A serious bug within Norton Internet Security 2003 is responsible for the unexplained deletion of emails for some users.

Symantec is aware of the problem with the latest version of its security suite and is working on a fix. It promises to deliver a patch through its LiveUpdate automatic updating facility this week. The company has downplayed the significance of the problem by saying it affects a small number of people.

Symantec's product management team "has only received a handful of reports concerning this type of
behaviour and we believe this to be an extremely rare occurrence", a spokeswoman told us. "The product is working as expected for the overwhelming majority of Norton Internet Security 2003 users."

For the unfortunate "few", the consequences are serious as a Reg reader and email deletion victim explains. "People are having their email permanently and inexplicably deleted by a product that is supposed to be giving "Security". I've seen Virii do less damage than this."

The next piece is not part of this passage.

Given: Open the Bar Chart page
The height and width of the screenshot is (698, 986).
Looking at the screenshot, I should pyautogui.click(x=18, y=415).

After using a separate utility (mailwasher) to cleanse his email of spam, he opened his email in Outlook XP only to discover dozens of identical emails with no time or date, no useful header information and all containing the following: "Symantec Email Proxy deleted the following email message". The deletion of these important emails, by a product that was supposed to protect them, has left our reader distinctly unchuffed.

He's also less than impressed with Symantec's handling of the issue thus far, pointing out that a thread on the bug on Symantec's Knowledge base indicates that the problem was first reported to the company on October 14.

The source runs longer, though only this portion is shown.